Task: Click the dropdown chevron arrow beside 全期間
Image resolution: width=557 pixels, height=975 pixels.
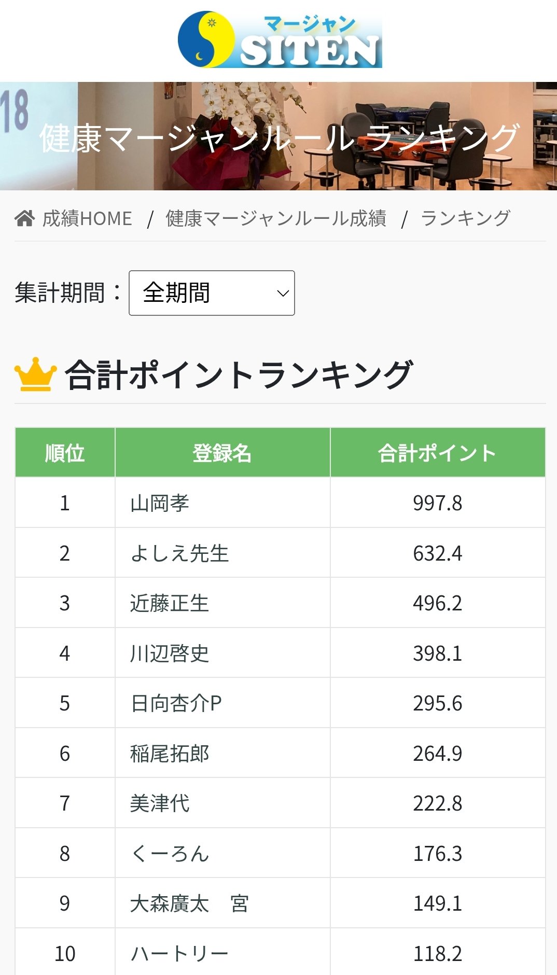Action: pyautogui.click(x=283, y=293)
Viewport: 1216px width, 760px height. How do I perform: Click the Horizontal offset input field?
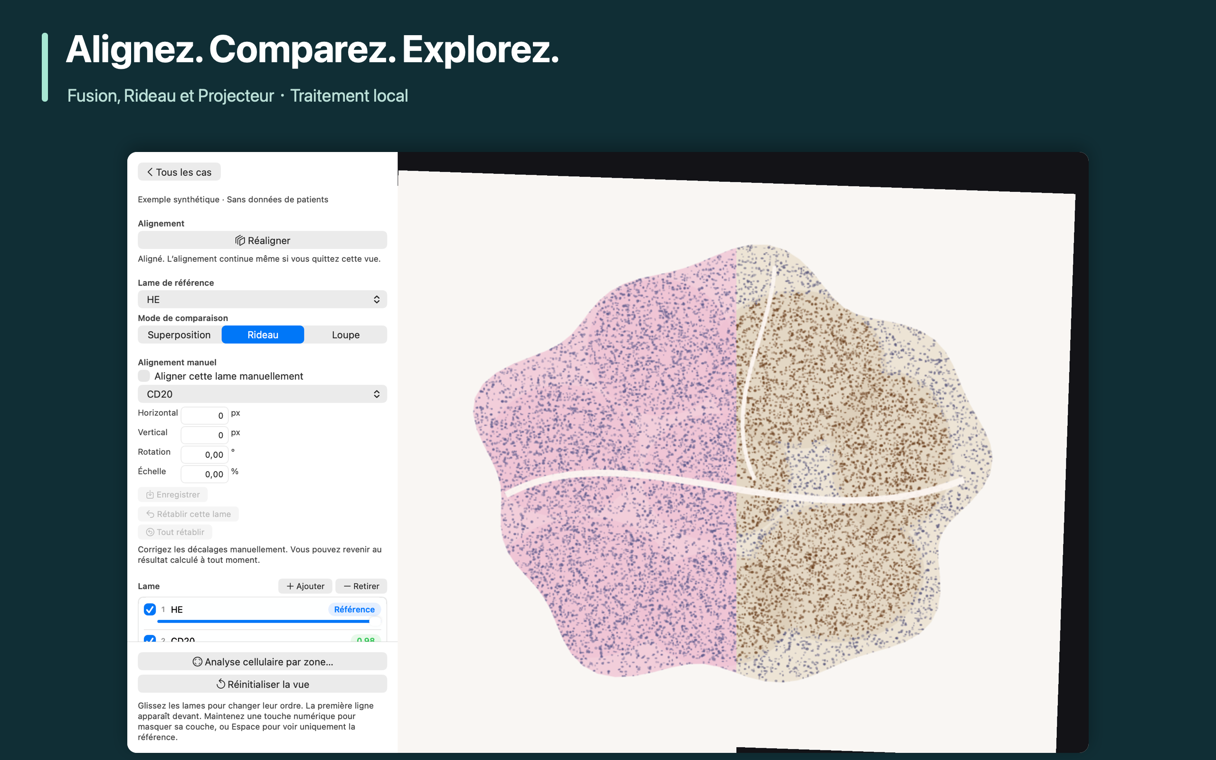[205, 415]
==
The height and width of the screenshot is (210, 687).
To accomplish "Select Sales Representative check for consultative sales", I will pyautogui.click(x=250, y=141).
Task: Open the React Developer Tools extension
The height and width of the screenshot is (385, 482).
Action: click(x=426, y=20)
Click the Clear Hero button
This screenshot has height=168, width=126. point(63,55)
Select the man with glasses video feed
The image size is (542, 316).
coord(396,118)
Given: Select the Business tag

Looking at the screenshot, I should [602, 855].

▶ [Directions]
Those lines above that contain the string "Task" should be returned.

▶ [Exercise answer]
Task: Click the dropdown chevron arrow beside 全期間
Task: Open the React Developer Tools extension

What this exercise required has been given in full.